■ What to do:
**a)** Reproduce verbatim the passage of the post on realtime search between "This blog post is" and "the realtime web.", inclusive.
**b)** Extend the post on realtime search, picking up after its final sentence.

UPDATE: This post is now available as a completed white paper. Get the PDF download here. 
This blog post is a summary of the forthcoming white paper from OneRiot, “The Inner Workings of a Realtime Search Engine.” For an advance copy, just ping Tobias. In the mean time, please leave comments and ask questions on this blog post. Let us know if we’ve covered enough ground, or gone into enough depth. We will try to address each point both on the blog and during the process of completing of the white paper.
40% of users perform search queries which display an intent that is best satisfied by realtime search results. Industry numbers aside, Iran – the country, the situation and the search query – has conclusively proven that users want search results from the realtime web.

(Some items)

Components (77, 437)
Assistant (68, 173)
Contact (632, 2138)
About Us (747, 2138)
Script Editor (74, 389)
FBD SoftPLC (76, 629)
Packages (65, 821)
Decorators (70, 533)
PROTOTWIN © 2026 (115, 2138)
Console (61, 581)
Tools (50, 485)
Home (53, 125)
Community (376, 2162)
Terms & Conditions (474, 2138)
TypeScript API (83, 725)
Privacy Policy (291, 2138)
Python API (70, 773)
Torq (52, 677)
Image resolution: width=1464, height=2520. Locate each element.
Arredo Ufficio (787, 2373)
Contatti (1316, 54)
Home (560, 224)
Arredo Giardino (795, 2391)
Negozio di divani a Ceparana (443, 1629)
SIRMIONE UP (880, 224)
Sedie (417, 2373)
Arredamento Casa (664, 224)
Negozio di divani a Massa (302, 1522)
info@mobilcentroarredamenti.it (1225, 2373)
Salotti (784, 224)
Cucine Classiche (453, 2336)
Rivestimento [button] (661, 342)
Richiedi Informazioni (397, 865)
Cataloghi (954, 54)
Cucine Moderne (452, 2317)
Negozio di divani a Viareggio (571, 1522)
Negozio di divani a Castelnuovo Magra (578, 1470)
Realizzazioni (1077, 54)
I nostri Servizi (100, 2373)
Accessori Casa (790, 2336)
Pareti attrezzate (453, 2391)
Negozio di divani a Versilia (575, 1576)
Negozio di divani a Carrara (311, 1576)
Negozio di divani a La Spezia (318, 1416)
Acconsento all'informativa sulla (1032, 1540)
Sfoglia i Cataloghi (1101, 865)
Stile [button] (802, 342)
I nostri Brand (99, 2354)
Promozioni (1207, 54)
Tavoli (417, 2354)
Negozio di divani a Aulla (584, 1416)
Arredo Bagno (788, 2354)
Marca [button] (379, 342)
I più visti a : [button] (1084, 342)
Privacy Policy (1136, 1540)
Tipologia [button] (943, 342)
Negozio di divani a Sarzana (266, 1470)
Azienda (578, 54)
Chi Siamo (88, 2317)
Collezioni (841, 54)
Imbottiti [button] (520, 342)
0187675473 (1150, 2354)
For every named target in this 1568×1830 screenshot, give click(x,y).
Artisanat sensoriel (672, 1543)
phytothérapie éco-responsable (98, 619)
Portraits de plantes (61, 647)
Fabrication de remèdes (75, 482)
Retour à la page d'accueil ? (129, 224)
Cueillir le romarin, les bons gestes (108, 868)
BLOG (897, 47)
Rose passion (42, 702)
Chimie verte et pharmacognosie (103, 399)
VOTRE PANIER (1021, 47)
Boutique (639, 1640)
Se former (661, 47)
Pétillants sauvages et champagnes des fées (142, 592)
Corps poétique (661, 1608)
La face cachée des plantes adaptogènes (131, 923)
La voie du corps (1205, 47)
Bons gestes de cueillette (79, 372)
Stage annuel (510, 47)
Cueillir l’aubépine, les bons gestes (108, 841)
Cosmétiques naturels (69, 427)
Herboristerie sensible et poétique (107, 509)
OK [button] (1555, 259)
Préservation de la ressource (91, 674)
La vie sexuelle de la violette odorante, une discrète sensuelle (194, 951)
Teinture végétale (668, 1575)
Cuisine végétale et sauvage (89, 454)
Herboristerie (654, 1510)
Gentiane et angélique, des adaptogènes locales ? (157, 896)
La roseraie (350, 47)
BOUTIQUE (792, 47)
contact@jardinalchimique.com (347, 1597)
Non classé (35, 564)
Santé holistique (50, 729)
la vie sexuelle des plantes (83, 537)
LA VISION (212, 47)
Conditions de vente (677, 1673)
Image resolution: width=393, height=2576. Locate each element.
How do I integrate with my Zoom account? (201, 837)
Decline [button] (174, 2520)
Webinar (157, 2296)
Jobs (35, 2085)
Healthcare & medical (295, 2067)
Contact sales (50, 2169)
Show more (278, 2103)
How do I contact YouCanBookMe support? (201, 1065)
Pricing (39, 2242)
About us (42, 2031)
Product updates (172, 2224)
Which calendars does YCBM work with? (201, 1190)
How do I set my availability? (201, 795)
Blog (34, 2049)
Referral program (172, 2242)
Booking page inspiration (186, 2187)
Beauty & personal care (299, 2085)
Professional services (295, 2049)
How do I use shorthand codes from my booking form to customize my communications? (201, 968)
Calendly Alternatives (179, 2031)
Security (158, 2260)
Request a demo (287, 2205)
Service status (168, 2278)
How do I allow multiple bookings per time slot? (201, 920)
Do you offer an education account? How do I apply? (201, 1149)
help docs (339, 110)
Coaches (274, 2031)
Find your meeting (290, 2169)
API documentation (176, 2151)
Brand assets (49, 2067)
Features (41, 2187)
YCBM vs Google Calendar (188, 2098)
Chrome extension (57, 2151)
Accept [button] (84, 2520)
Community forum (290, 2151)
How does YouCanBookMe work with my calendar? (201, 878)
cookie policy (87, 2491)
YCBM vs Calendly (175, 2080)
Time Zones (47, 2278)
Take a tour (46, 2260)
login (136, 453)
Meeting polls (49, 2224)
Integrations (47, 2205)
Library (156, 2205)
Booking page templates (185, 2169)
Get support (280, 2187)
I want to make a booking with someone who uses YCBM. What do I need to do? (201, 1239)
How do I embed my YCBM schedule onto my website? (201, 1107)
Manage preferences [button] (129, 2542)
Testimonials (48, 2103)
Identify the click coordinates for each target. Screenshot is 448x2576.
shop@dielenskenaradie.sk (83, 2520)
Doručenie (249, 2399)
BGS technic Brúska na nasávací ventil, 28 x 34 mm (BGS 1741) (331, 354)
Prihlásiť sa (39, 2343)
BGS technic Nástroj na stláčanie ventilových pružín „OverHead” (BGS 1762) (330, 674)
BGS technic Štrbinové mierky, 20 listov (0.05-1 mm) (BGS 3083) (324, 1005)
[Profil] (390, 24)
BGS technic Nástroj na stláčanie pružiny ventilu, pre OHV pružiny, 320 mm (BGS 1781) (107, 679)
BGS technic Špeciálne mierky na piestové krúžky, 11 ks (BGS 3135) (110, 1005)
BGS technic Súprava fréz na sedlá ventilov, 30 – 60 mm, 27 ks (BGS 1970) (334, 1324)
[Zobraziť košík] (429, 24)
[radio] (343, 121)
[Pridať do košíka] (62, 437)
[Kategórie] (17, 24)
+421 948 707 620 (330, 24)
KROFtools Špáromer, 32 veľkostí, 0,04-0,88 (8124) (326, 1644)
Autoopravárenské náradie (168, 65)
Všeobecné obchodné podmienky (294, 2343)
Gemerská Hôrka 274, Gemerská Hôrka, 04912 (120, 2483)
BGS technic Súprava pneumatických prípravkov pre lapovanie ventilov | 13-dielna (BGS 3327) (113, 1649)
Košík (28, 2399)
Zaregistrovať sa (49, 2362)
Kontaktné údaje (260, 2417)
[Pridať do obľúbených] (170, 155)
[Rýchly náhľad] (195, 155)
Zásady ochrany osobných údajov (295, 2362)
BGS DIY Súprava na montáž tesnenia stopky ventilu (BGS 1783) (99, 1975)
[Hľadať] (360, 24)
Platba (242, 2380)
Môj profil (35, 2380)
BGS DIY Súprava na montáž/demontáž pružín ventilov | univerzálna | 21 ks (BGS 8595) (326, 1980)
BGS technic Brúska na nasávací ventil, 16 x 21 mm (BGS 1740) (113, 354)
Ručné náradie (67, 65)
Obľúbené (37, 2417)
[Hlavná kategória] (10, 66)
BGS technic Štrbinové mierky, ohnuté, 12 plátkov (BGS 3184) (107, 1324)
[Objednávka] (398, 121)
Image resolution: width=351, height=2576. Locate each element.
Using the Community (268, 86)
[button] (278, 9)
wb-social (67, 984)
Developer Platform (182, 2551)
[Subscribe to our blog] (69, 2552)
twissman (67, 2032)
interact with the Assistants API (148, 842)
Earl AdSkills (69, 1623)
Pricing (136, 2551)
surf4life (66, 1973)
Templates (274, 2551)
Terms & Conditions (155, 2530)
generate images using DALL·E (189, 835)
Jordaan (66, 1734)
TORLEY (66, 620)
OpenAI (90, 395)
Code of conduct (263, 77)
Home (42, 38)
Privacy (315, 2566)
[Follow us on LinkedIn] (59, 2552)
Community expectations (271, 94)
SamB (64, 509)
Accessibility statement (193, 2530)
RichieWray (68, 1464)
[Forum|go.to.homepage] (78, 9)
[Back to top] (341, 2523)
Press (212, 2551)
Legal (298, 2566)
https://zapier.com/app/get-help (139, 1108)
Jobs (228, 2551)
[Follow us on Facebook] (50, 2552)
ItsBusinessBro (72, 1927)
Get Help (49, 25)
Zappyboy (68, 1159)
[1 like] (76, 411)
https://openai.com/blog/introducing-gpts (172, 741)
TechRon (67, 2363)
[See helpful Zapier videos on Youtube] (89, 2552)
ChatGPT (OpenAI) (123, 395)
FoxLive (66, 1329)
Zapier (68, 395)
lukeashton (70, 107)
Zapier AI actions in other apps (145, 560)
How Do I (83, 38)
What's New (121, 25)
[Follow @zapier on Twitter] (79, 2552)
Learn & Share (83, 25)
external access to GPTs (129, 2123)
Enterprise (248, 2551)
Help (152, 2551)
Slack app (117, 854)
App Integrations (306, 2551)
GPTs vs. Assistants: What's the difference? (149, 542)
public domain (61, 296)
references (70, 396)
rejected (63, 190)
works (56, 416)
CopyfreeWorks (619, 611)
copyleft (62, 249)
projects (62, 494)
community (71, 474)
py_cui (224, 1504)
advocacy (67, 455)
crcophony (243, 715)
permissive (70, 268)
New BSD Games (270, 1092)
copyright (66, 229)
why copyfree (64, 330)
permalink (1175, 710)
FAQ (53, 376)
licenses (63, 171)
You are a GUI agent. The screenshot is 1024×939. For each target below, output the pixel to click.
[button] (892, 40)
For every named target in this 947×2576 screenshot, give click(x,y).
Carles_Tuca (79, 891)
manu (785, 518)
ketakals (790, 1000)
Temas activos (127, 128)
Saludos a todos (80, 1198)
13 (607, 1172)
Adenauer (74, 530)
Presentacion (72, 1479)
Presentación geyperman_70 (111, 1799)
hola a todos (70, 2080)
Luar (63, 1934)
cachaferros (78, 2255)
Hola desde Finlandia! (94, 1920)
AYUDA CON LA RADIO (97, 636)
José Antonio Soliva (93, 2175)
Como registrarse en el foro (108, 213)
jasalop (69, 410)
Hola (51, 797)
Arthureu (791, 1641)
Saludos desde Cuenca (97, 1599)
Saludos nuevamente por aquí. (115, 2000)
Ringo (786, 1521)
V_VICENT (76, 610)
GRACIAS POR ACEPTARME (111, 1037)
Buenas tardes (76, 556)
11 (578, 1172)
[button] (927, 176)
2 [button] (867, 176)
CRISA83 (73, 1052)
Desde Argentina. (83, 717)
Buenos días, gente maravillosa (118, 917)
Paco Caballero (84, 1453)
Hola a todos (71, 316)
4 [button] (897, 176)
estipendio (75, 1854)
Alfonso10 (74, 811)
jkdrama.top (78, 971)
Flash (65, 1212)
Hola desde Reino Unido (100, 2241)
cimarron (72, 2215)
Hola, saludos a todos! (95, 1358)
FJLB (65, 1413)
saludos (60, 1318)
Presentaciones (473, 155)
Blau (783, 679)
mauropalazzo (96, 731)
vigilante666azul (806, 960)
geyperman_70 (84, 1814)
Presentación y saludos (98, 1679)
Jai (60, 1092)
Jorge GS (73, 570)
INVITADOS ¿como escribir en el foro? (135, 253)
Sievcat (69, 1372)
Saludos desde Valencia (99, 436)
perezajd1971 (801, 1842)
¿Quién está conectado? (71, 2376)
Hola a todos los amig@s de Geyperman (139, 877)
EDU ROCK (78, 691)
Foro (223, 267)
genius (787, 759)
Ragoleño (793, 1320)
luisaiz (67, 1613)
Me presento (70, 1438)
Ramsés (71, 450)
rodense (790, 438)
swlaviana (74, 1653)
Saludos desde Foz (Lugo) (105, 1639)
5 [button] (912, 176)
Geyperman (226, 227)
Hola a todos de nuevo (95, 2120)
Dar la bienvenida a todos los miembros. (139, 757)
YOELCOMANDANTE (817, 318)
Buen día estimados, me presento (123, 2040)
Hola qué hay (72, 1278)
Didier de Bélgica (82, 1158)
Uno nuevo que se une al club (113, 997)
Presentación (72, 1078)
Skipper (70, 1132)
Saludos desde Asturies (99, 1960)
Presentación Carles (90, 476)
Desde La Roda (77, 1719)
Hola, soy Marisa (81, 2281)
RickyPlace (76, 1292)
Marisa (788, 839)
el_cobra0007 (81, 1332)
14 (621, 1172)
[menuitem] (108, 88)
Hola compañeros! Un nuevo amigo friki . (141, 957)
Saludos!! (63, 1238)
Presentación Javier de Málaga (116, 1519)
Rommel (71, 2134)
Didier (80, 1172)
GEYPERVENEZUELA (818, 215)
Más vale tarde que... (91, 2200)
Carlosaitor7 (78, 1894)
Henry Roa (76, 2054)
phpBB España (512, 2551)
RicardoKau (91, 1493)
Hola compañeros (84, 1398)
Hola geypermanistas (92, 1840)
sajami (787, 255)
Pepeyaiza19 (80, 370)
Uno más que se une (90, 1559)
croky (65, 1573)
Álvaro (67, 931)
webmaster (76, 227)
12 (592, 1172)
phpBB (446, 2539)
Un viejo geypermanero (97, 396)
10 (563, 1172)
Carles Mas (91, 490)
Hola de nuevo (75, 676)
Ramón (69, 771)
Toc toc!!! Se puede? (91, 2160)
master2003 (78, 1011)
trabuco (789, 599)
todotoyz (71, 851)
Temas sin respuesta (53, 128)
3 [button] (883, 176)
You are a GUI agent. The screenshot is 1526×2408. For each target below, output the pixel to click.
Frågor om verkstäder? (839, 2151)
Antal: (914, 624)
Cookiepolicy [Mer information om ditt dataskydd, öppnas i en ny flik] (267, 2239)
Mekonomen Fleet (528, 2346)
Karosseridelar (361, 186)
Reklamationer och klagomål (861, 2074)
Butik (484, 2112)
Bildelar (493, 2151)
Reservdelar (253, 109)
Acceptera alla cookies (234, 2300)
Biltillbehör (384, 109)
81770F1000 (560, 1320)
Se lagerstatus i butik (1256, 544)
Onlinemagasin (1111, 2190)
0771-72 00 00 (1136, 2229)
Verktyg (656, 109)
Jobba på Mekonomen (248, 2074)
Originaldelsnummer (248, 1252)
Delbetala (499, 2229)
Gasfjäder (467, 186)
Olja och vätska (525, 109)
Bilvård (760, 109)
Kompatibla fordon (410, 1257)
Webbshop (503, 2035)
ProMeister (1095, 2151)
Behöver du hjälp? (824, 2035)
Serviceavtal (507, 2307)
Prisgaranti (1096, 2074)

■ Answers:
**a)**
This blog post is a summary of the forthcoming white paper from OneRiot, “The Inner Workings of a Realtime Search Engine.” For an advance copy, just ping Tobias. In the mean time, please leave comments and ask questions on this blog post. Let us know if we’ve covered enough ground, or gone into enough depth. We will try to address each point both on the blog and during the process of completing of the white paper.
40% of users perform search queries which display an intent that is best satisfied by realtime search results. Industry numbers aside, Iran – the country, the situation and the search query – has conclusively proven that users want search results from the realtime web.

**b)**
Users Want Realtime Search
Across all the major search engines, including Google, Yahoo, Bing and Ask, industry numbers indicate that 40% of users are performing search queries which display an intent that is best satisfied by realtime search results. Irrespective of industry numbers, Iran – the country, the situation, and the search query – has proved beyond doubt that there is huge demand for search results from the realtime web. The question on everybody’s lips is: “What’s going on right now?” In order to answer that question, they need to find the news, images, conversation, stories and videos with the most social relevance right now. Realtime search results meet that need.
Everyday hundreds of millions of search engine users type something as heavyweight as “Obama,” or as entertaining as “Britney”, into the search box and expect to find out what’s going on right now for that topic. These types of searches are commonly called “browse” searches, as people are Browsing for information. They don’t have a particular URL in mind. They just want to know what’s going on right now – the source of information being less important than the information itself. Those users are best satisfied by search results from the realtime web.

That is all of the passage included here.